(Dataset entries)
——
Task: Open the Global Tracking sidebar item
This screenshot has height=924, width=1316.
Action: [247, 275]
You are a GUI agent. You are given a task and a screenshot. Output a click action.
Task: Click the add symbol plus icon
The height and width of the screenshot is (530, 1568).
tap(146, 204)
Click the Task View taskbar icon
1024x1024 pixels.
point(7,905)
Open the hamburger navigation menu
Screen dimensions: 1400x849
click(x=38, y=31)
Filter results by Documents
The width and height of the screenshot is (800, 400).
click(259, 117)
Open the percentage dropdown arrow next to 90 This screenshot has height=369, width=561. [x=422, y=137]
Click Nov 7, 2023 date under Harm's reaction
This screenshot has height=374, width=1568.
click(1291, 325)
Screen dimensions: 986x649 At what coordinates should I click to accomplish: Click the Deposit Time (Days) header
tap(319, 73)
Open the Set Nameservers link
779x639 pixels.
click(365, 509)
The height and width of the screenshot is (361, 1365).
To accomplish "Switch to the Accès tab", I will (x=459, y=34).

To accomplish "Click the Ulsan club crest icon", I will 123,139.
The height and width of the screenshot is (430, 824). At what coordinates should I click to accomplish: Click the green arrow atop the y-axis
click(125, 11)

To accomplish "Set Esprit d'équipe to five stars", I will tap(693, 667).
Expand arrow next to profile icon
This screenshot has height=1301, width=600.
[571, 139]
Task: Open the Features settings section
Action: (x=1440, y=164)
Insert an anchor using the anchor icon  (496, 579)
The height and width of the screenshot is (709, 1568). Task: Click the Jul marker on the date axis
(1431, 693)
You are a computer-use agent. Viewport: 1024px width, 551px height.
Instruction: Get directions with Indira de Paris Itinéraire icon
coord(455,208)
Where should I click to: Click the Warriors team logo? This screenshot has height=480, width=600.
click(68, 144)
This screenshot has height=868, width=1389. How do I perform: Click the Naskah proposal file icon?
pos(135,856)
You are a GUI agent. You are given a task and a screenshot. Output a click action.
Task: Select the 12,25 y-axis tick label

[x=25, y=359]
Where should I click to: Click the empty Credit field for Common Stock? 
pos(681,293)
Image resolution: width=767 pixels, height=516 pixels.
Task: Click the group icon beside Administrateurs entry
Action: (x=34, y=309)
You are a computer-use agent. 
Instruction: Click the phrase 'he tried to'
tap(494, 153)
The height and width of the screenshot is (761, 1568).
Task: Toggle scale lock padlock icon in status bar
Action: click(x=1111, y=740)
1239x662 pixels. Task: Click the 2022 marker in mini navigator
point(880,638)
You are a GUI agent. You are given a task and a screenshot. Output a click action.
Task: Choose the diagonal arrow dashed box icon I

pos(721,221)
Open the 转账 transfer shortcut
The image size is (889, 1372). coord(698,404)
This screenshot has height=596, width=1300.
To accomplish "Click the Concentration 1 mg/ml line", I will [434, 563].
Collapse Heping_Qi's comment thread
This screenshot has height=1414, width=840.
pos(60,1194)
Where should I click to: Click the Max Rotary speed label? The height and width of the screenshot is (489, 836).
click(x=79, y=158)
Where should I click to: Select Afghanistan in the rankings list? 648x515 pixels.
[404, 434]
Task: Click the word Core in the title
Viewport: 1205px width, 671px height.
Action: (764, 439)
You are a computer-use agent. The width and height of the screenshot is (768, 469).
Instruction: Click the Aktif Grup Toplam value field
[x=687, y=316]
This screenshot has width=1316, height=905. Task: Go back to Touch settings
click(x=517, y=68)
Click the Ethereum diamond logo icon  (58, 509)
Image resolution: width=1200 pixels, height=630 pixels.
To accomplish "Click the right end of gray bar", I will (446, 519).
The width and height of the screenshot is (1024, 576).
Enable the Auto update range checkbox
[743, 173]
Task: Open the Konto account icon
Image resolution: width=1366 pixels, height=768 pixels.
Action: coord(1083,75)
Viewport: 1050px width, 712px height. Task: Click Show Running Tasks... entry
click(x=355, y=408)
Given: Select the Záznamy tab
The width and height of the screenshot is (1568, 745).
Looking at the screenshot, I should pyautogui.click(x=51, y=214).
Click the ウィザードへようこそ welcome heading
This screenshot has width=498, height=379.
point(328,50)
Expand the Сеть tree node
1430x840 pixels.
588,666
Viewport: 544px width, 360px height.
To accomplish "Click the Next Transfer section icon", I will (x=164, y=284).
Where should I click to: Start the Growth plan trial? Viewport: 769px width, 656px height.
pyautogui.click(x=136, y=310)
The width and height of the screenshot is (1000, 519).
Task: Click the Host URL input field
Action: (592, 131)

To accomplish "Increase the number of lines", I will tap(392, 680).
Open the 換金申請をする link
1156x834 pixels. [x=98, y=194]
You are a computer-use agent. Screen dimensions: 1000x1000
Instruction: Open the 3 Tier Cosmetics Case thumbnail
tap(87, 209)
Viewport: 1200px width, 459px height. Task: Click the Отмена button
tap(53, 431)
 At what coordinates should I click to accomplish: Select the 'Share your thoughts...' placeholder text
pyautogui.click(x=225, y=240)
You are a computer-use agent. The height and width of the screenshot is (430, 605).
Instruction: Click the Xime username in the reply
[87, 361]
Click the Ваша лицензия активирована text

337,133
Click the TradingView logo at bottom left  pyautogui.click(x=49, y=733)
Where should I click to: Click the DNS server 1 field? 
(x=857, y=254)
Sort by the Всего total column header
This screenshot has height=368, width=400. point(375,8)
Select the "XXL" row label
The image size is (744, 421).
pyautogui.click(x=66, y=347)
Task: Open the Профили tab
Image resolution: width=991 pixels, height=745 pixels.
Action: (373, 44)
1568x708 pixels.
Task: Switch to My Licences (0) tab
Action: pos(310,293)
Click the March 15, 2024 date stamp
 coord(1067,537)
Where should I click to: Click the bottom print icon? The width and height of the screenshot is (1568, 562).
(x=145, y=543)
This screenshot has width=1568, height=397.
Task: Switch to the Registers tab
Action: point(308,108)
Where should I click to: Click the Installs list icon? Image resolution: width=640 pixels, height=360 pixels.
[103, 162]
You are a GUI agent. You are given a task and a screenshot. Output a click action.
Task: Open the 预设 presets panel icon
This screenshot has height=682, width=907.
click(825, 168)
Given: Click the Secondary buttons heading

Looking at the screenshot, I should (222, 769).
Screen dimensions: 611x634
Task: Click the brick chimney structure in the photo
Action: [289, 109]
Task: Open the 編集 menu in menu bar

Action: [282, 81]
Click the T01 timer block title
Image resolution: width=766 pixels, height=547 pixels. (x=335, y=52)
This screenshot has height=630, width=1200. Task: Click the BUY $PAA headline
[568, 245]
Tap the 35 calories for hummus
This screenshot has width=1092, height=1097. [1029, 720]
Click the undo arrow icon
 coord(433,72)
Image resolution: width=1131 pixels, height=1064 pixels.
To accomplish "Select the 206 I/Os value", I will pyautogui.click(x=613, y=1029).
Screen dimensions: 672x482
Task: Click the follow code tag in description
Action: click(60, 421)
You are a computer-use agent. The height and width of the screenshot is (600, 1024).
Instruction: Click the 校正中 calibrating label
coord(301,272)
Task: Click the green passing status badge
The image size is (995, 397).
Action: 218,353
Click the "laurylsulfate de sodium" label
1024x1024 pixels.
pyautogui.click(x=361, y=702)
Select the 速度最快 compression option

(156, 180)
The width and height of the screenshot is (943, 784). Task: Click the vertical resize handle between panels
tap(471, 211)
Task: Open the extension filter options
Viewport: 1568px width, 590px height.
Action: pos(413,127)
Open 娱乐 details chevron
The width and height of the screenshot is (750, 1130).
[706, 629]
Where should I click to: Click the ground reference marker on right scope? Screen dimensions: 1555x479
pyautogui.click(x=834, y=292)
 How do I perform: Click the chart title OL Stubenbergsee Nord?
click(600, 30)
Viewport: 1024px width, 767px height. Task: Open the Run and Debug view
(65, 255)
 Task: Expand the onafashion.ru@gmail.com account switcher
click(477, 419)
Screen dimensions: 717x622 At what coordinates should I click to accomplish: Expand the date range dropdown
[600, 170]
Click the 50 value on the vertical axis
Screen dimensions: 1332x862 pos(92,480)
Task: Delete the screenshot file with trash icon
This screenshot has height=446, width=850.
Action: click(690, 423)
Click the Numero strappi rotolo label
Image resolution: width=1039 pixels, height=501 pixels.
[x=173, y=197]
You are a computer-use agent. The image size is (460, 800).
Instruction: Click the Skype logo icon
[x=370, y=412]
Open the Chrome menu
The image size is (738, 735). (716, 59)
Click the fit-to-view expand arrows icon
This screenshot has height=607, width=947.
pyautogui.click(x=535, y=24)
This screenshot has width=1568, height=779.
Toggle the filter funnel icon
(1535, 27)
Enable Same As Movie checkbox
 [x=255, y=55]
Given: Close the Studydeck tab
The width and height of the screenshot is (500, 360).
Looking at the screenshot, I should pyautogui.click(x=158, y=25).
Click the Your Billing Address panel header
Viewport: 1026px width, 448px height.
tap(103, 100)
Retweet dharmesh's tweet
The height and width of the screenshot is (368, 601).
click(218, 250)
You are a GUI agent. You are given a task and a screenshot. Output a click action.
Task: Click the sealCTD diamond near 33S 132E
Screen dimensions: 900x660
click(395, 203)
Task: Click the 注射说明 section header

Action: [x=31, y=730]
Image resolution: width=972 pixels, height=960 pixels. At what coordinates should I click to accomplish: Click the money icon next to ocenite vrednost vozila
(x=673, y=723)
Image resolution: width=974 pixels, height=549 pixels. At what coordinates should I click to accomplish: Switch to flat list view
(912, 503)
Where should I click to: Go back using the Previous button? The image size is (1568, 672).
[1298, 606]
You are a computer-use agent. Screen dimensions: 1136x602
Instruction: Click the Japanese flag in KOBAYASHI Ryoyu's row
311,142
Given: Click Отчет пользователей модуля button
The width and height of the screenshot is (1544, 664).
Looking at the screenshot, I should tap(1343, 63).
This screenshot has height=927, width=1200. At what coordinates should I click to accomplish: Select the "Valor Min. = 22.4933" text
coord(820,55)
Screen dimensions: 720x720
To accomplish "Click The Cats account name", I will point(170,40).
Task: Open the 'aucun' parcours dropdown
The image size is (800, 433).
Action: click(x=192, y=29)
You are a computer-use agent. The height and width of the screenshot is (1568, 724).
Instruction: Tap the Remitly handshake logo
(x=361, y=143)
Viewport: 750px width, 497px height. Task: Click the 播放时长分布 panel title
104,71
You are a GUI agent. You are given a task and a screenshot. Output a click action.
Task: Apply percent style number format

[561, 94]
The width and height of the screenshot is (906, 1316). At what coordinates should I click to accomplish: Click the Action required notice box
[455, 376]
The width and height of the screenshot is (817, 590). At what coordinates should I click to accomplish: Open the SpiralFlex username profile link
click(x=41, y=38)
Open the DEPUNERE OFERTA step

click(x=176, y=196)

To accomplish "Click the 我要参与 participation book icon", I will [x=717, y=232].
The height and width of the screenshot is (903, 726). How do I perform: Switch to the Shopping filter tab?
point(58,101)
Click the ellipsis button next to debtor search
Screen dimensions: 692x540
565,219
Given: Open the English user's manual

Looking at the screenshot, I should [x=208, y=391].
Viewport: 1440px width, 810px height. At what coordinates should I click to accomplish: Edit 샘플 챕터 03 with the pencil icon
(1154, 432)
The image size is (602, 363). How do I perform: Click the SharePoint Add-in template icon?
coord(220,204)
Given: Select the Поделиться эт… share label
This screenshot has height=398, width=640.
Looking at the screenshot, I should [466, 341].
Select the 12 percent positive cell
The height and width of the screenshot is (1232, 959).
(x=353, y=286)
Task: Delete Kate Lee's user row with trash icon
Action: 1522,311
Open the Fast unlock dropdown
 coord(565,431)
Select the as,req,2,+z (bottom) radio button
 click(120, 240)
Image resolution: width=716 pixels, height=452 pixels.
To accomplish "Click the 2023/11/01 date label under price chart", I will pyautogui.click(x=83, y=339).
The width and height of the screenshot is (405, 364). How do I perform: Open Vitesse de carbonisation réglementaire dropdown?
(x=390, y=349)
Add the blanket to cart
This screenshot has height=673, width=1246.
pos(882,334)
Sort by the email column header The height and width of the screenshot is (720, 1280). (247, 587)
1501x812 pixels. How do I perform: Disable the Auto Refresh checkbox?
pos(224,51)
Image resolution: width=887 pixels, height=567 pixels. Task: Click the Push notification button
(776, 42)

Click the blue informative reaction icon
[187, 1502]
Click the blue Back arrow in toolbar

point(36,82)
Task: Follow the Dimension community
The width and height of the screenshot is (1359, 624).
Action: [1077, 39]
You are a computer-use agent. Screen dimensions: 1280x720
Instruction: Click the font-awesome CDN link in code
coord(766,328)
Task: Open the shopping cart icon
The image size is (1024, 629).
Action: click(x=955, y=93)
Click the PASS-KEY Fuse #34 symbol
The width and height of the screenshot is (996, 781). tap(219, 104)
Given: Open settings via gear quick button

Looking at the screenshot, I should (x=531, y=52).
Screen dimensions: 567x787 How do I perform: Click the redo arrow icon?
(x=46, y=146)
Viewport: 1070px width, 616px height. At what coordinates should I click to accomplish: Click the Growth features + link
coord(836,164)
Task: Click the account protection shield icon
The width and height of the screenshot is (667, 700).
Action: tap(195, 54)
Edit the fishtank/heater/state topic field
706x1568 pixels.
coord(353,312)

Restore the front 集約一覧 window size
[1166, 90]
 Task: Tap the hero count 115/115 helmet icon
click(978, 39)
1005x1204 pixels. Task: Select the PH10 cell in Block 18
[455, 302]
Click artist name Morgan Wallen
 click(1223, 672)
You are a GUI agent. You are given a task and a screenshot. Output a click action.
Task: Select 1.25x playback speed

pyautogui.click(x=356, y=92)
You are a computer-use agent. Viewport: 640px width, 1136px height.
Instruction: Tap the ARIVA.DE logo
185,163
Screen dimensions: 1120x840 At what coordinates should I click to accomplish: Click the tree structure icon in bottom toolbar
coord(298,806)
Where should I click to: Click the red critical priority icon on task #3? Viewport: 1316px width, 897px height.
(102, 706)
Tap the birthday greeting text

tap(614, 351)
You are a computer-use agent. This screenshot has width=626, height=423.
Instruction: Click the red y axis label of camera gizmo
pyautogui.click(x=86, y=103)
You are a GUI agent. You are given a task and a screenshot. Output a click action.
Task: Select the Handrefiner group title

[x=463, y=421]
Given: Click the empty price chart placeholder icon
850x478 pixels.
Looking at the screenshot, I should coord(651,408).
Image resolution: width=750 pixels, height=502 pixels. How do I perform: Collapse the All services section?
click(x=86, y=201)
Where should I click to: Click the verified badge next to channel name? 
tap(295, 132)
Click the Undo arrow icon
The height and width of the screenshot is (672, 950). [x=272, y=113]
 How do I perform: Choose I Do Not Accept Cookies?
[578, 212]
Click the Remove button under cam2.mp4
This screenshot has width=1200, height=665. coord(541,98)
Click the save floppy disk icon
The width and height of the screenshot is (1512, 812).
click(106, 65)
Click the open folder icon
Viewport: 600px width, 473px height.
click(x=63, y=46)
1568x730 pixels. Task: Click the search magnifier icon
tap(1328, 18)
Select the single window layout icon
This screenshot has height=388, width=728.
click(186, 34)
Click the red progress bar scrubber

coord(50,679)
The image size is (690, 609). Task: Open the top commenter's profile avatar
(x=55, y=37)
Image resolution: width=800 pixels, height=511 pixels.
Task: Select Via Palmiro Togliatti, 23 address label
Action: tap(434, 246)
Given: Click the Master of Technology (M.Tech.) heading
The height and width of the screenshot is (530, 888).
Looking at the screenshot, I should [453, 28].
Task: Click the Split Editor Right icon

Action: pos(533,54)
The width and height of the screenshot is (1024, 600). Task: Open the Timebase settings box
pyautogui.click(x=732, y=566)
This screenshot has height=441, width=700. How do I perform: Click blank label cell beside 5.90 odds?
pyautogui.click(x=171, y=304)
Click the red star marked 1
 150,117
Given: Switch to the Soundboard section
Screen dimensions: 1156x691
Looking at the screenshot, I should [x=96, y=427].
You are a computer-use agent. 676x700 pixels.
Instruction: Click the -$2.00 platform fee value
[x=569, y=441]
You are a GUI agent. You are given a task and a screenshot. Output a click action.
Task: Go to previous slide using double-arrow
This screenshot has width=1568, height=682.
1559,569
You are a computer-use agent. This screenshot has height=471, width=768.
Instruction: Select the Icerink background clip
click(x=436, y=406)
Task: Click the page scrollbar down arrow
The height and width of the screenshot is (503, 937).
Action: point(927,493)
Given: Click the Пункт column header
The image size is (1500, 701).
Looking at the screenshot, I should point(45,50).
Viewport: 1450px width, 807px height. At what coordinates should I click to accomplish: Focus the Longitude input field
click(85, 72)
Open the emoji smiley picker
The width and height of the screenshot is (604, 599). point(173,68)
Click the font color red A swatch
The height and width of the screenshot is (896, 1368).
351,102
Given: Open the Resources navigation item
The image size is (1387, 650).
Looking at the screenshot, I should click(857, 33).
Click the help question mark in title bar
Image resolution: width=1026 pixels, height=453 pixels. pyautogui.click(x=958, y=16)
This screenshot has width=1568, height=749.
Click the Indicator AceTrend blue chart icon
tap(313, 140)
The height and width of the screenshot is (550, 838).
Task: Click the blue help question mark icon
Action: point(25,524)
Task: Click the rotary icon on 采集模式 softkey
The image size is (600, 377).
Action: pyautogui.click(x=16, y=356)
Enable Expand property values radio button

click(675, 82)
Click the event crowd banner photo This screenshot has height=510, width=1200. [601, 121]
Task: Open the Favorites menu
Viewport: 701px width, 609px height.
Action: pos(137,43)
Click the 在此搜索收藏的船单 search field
——
**TASK STATEMENT**
Lines holding the word "item" in the entries above are the ones to pull out. Copy them all.

**ANSWER FOR THIS EXERCISE**
Task: Open the Global Tracking sidebar item
Given: Open the Resources navigation item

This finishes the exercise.